VOD film review: A Single Man
Review Overview
Colin Firth
10Glasses
10David Farnor | On 06, Apr 2016
Director: Tom Ford
Cast: Colin Firth, Nicholas Hoult, Julianne Moore, Matthew Goode
Certificate: 15
It’s hard not be completely enraptured by some films. Detailing a single day in the single life of Professor George Falconer (Firth), A Single Man sees the Brit dealing with the loss of long-term partner Jim (Goode) in a car accident. Standing in class, staring at nothing, George is lonely, sad, and incredibly handsome.
Kenny (Hoult), one of his students, has obviously noticed that last one. Emboldened by a lecture on conformity, fear and social minorities, he approaches George several times during the day, offering drink, conversation and a yellow pencil sharpener (not a euphemism). It’s the little details that make it all so beautiful – the shining plastic of the stationery beaming out of the screen in an otherwise staid frame.
That’s the sheer verve that Tom Ford’s film is drenched in; a fashion legend turning his hand to Christopher Isherwood’s novel, his work is simple, stoic and, above all, stylish. Updating the story to the 1960s, the production design throughout is flawless, from the costumes to the neatly realised period locations. There’s no sign that this is the work of a debut director. Far from it – it seems more mature than that. It certainly looks it.
You can see it in Colin Firth’s reserved outfit – a plain brown suit and neatly pressed shirt – which matches his quiet demeanour, while inwardly he’s screaming in agony. It’s been eight months since Jim died and we meet his chirpy, charismatic lover through several flashbacks, one in sumptuous black-and-white – a bold move that matches the movie’s confident palette.

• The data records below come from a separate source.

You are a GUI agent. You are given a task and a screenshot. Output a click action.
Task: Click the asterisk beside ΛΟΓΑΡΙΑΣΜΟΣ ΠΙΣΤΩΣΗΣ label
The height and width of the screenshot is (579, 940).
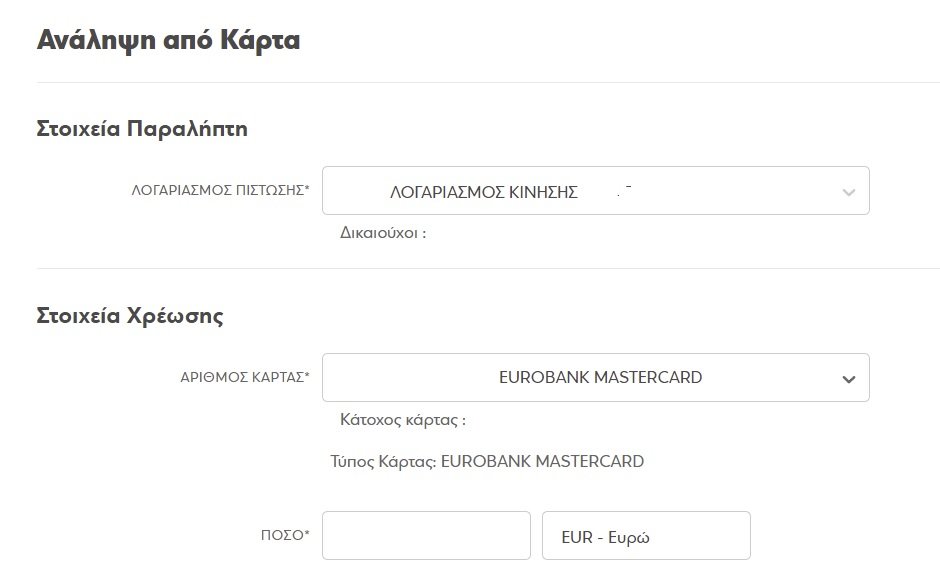point(307,188)
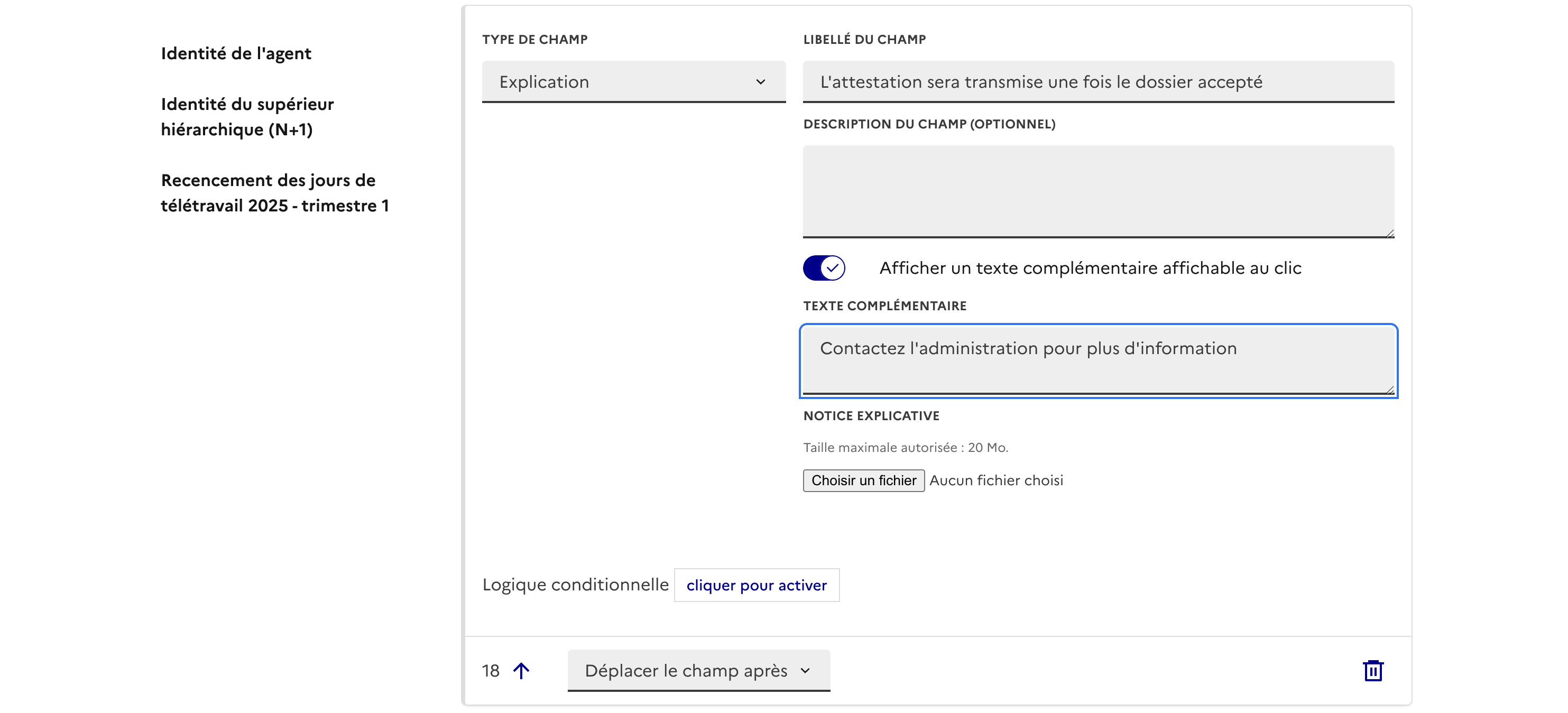Activate conditional logic via 'cliquer pour activer'
This screenshot has height=713, width=1568.
coord(756,585)
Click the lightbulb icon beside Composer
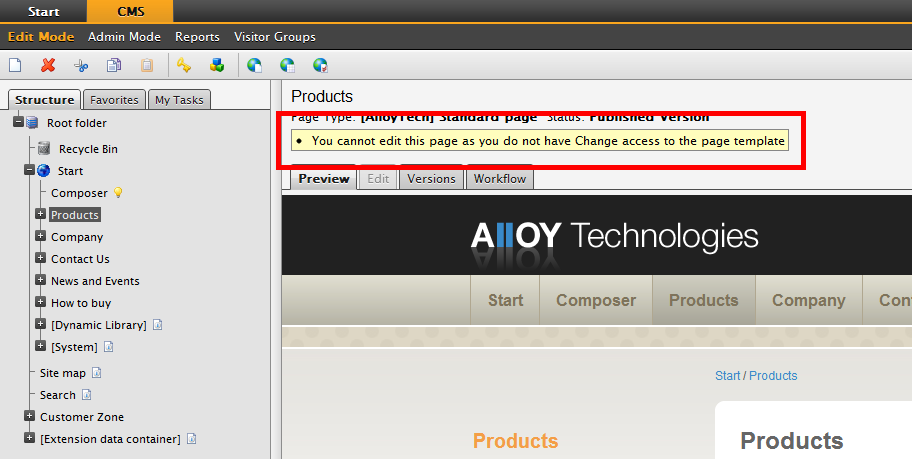 point(118,193)
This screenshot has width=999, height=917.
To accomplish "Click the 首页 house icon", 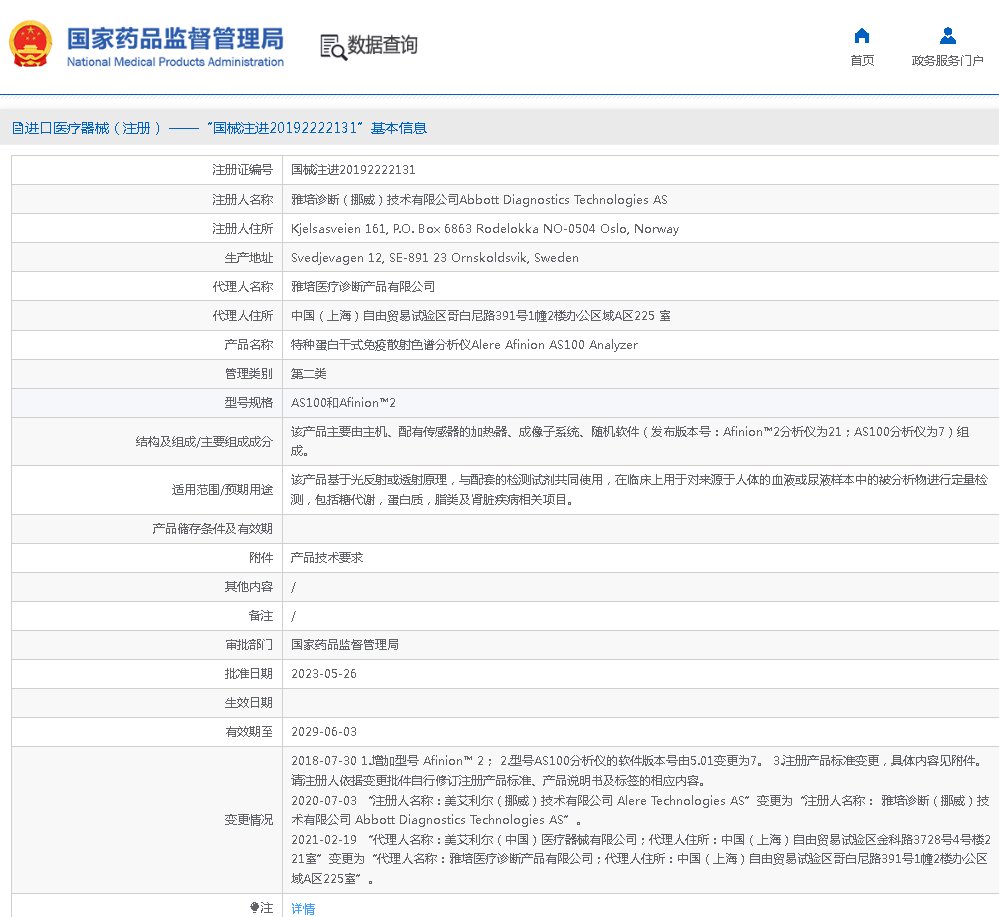I will [862, 36].
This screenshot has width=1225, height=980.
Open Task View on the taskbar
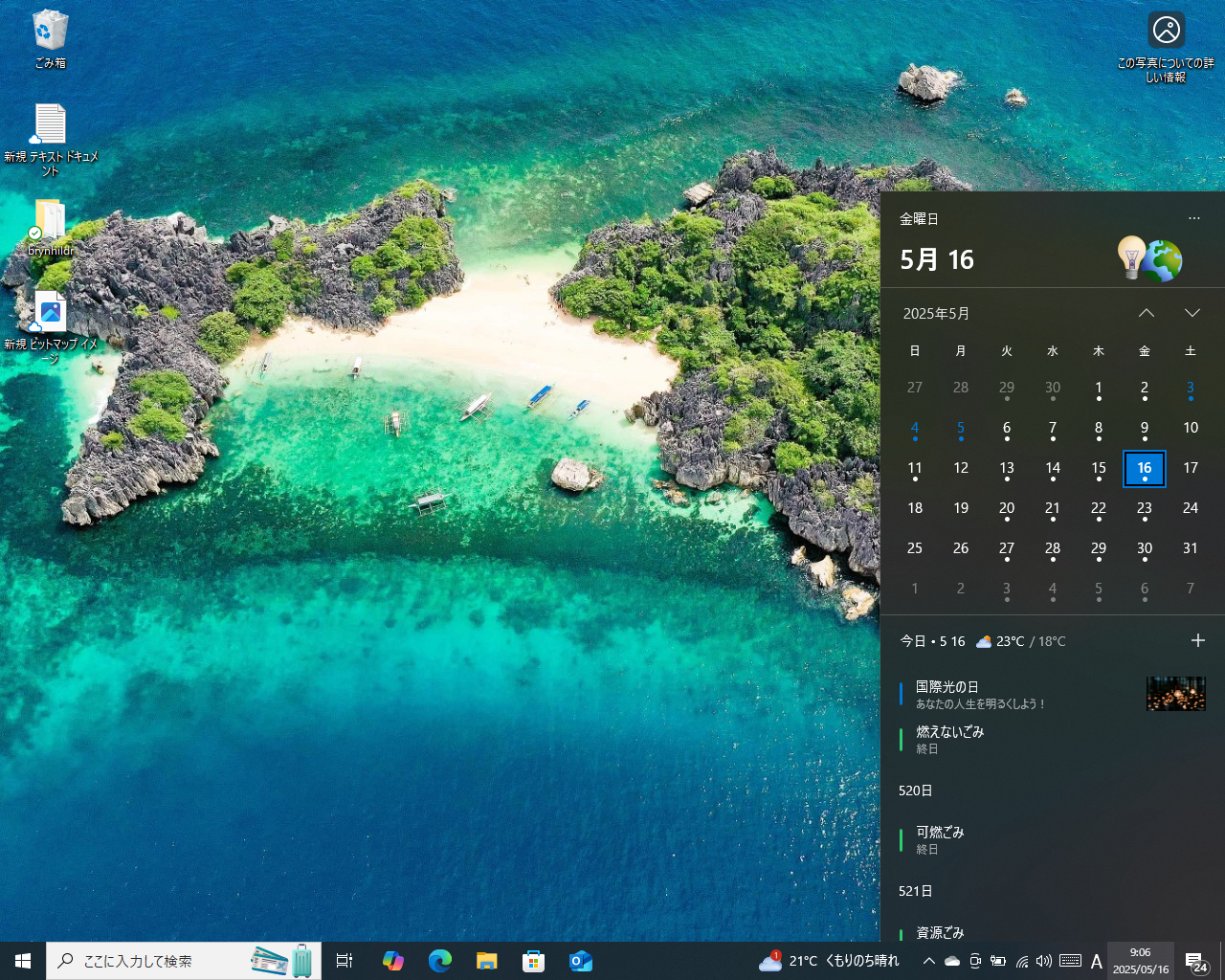tap(344, 960)
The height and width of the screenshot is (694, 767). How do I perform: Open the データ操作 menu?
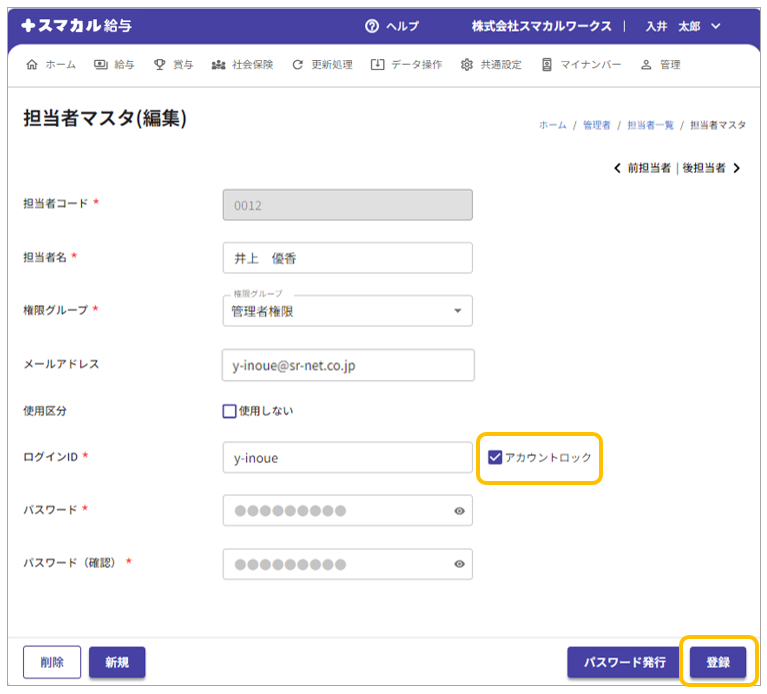pyautogui.click(x=406, y=65)
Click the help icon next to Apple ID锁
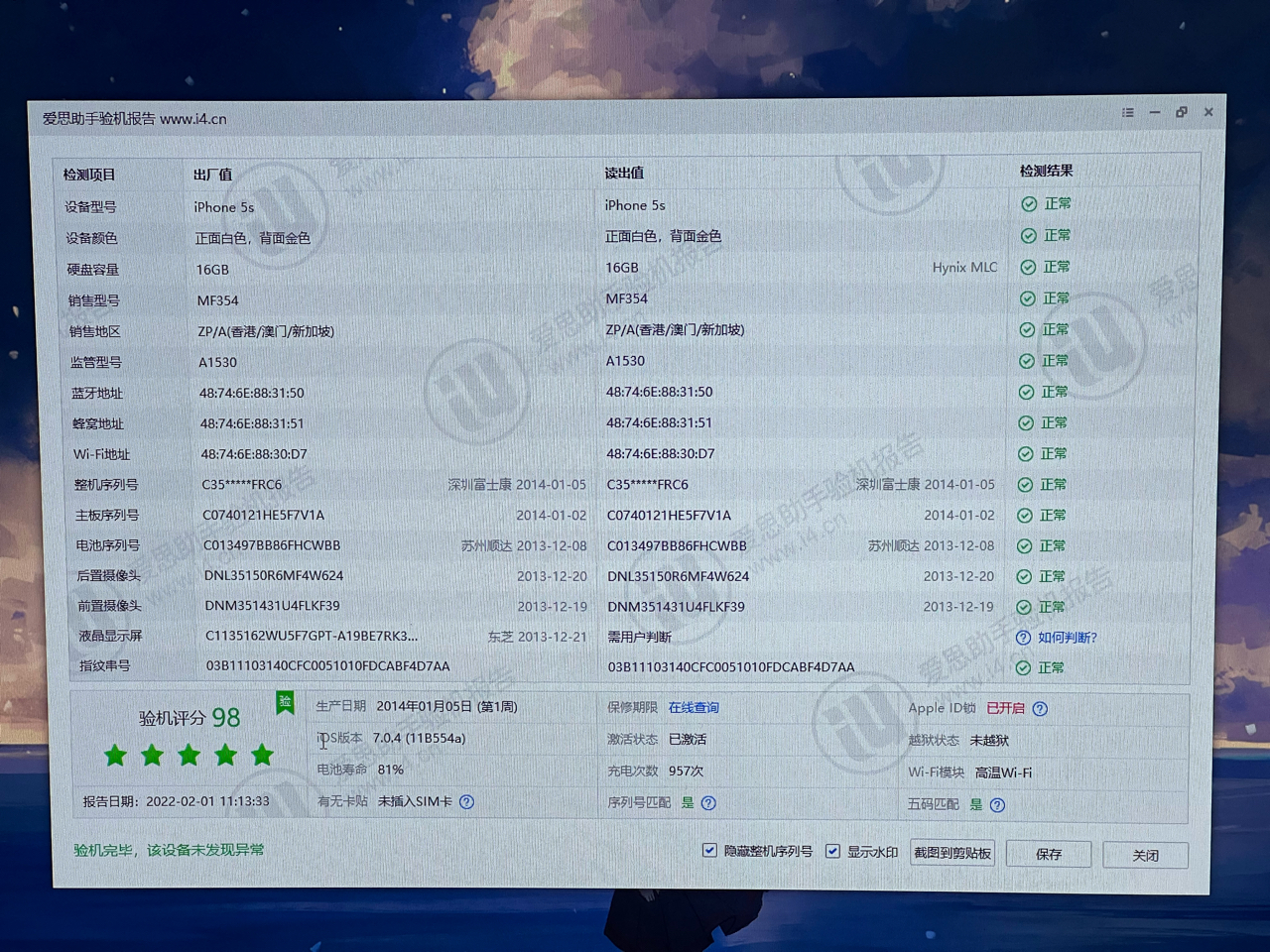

In the present day, George stumbles through, gun in his dresser drawer, cigarette in hand. He’s surviving life on his own with no real relationships, save for former lover Charley (Moore), a woman who spends her time drinking gin and offering false sympathy. “We could still make a go of it,” she purrs, lying on the floor. No one for a minute believes her, including herself. It’s a scene of facade and empty sadness.
Shot through with isolation and tension, Firth’s turn is so good that you can’t look away. Tom Ford knows it, his camera sticking close to Firth’s face so we can see every hue in his glazed-over eyes (hidden yet magnified behind those thick glasses). He’s positively radioactive, at times. A closet homosexual during the Cuban Missile Crisis, his day is drained of colour; only when George feels a genuine connection does the screen flare up into bright, posterised life, all blue contact lenses and orange skin. It’s a masterful touch, lurching between the chill of loneliness and the nuclear intensity of a moment of connection. At one point, he smokes with a rugged Spanish man at a gas station, bathed in the red glow of a Los Angeles sunset. A Single Man looks like an advert, but that transient gloss lingers for 100 minutes. And you feel every glorious, aching second.